政経の死
平伏したまま陣兵衛は声を上げた。
「お殿様に申し上げます。下妻の多賀谷政経殿が死にましてございます」
先程まで自分の耳と尻を楽しませていた玉砂利を、今は目の前に見ながら陣兵衛は声を張り上げた。
しかし、根っからの下男だった陣兵衛は言葉も下卑ている。心得のある侍であれば「死にまして」等とは使わない。だが、この陣兵衛の言葉を聞いた侍達には、その「死んだ」と云う音が、その言葉のもたらす意味以上に重く届いたようだ。
言葉が途切れ、一瞬の静寂が漂った。そして直ぐに侍達がざわつき始めた。侍女からは下妻に忍ばせている調者が来たとだけ伝えられていたのだろう、よもや是ほどの大事とは夢にも考えてはいなかった侍達は衝撃を受けた。
毎年のように自領に攻め込んでくる厄介な敵国の主が死んだのだから吉報としての喜びもあるが、これを手放しで喜んでいてもよいものだろうか。これが調略であれば空恐ろしい事になる。
侍達はその知らせを直ぐには受け入れることが出来なかった。
一呼吸の間を入れてから侍の一人が静かに声を上げた。やや控えめな声量だったのは、自らの動揺をなるべく抑えようとする気持ちの現れなのだろう。
「なんと、政経殿が死、いや、身罷ったと申したか」
「その方、偽りを申しておるのではあるまいな」
知らせの真偽を確かめる為に侍達は居丈高に問い始めると、これには陣兵衛も真剣に抗議するように額を玉砂利から持ち上げた。
「ワシがちくらっぽこく訳なかんべ。
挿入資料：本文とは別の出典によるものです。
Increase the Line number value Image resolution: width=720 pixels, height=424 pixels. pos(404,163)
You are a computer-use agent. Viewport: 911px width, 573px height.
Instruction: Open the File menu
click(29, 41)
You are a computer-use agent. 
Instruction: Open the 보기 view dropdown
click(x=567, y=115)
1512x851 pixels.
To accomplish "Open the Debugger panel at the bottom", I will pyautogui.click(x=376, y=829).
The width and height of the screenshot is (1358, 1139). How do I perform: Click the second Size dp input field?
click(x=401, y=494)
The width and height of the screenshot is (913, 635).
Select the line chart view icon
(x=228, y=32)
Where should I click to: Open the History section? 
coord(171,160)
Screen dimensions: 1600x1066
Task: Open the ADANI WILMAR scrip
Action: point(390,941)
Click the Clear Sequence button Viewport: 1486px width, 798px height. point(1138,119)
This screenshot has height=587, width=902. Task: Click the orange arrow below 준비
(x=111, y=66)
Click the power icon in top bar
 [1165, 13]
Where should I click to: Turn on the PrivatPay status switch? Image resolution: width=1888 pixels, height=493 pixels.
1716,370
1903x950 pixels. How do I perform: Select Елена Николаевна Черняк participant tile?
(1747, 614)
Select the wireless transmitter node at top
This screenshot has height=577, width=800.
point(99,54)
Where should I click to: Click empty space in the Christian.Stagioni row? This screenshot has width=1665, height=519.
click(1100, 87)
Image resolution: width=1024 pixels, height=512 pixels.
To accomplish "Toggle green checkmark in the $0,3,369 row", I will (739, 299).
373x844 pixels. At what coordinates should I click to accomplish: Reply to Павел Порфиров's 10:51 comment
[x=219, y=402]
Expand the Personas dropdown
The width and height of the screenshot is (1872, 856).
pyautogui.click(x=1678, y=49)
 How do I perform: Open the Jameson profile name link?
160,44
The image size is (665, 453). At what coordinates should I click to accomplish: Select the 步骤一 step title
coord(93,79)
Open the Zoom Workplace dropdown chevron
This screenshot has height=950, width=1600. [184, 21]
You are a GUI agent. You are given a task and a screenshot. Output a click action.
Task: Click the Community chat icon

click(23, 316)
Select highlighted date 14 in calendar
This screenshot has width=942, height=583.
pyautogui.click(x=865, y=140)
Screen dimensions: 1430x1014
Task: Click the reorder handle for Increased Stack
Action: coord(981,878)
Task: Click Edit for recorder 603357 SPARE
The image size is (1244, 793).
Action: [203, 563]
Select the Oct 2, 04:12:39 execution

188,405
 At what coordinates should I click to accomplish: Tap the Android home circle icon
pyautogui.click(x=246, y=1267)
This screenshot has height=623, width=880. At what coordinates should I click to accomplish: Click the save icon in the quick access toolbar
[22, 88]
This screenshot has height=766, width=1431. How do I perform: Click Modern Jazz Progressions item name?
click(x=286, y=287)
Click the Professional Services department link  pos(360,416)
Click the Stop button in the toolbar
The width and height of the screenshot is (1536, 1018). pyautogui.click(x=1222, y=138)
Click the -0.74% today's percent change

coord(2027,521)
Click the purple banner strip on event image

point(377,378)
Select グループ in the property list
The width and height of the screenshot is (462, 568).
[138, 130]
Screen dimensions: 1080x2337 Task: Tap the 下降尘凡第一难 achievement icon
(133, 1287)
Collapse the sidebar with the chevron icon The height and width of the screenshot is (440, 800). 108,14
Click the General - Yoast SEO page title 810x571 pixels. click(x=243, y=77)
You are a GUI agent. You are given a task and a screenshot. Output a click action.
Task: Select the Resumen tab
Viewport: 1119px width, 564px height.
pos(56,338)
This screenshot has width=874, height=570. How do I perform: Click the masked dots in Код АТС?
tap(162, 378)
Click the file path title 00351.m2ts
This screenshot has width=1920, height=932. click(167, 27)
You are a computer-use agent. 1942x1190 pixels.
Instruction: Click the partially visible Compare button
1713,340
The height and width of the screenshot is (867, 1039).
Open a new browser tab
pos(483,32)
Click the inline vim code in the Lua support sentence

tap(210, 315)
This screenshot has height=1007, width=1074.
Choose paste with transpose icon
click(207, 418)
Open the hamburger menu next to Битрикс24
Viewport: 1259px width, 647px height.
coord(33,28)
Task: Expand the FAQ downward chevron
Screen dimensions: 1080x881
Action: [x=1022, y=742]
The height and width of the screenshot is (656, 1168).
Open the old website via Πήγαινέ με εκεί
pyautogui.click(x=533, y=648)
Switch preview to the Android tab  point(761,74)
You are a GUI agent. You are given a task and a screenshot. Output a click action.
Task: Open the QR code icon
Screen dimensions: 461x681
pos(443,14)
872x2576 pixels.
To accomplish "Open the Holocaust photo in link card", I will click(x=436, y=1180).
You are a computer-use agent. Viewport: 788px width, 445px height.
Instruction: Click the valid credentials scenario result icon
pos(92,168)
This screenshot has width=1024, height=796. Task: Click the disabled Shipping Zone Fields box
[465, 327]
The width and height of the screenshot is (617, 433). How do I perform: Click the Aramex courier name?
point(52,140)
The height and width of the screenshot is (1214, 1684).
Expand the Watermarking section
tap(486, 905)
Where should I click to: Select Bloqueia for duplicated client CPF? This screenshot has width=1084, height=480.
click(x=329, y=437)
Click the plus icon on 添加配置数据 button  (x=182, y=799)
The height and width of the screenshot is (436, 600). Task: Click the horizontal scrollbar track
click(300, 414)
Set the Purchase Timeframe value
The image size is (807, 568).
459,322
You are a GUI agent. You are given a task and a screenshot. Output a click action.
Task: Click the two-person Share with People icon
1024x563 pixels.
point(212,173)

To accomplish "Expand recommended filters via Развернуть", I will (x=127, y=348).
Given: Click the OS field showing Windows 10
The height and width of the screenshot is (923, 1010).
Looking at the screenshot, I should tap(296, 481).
あ、んじゃなかった、嘘を申し上げる筈がなかんべでございます。この前ワシが渡邉の姫御前様の屋敷裏で薪割りをしてたら、どっかから使いが来たんだ。んでほれ、人数が多かったからなんだべけど、あんまり騒がしいんで何事かと思って表に出てみたら下妻んてぇらがいっぱい来てらして、そこで葬儀の日取りを話してたんでございます」
陣兵衛は語尾だけを丁寧に繕い、一気に捲し立てると再び玉砂利の上に額を戻していた。
梅雨明けの太陽の光は白い玉砂利に反射して陣兵衛の顔を白々と照らし、もう暫くするとやって来る夏の日差しがその片鱗を見せ始めていた。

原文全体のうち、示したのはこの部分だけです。